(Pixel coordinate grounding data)
★ ★ ★ ★ ★

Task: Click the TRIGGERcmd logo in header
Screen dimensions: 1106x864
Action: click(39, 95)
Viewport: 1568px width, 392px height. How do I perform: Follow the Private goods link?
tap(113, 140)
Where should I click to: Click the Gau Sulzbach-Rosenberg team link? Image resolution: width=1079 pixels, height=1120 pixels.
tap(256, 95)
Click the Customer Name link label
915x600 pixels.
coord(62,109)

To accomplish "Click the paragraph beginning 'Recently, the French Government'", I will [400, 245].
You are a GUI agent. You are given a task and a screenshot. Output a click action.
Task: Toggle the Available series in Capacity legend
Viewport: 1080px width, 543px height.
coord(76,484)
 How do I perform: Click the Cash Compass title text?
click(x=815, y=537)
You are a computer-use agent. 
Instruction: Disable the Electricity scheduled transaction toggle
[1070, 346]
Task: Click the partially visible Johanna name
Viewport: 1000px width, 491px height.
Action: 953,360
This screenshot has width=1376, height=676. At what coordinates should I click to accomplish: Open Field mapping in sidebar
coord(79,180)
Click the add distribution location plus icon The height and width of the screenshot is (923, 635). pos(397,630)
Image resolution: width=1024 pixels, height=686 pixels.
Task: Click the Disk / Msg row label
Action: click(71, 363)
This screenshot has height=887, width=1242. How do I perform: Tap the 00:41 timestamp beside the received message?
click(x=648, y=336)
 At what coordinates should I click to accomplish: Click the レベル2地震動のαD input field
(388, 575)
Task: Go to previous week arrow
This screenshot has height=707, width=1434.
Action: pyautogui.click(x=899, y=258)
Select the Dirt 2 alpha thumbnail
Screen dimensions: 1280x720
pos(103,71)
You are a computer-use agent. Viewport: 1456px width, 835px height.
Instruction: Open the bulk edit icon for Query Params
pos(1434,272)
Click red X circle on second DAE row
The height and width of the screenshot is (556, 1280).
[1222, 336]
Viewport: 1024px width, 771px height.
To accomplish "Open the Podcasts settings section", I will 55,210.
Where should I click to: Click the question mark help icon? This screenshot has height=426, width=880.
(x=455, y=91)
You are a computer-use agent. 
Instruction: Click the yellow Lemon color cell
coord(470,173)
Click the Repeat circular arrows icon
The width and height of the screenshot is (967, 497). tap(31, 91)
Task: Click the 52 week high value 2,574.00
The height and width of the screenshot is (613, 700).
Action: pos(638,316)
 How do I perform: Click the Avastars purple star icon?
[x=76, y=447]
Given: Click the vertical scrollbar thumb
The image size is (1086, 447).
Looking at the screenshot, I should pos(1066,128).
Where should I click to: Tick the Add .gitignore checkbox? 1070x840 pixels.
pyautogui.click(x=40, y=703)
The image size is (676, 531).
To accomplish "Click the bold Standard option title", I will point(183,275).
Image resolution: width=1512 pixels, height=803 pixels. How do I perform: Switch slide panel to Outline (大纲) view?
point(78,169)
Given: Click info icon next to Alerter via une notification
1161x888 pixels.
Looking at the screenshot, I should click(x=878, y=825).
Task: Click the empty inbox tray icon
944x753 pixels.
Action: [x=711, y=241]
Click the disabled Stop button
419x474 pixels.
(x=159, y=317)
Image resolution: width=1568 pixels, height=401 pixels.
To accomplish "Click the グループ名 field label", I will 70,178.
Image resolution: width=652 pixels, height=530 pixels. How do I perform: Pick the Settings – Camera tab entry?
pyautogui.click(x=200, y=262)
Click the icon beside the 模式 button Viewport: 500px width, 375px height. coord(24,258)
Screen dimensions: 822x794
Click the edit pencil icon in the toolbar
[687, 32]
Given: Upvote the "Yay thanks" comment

★ ★ ★ ★ ★

■ **What the task asks**:
Show every line from the entries that includes the word "button".

■ **Output below**:
Click the disabled Stop button
Click the icon beside the 模式 button Viewport: 500px width, 375px height. coord(24,258)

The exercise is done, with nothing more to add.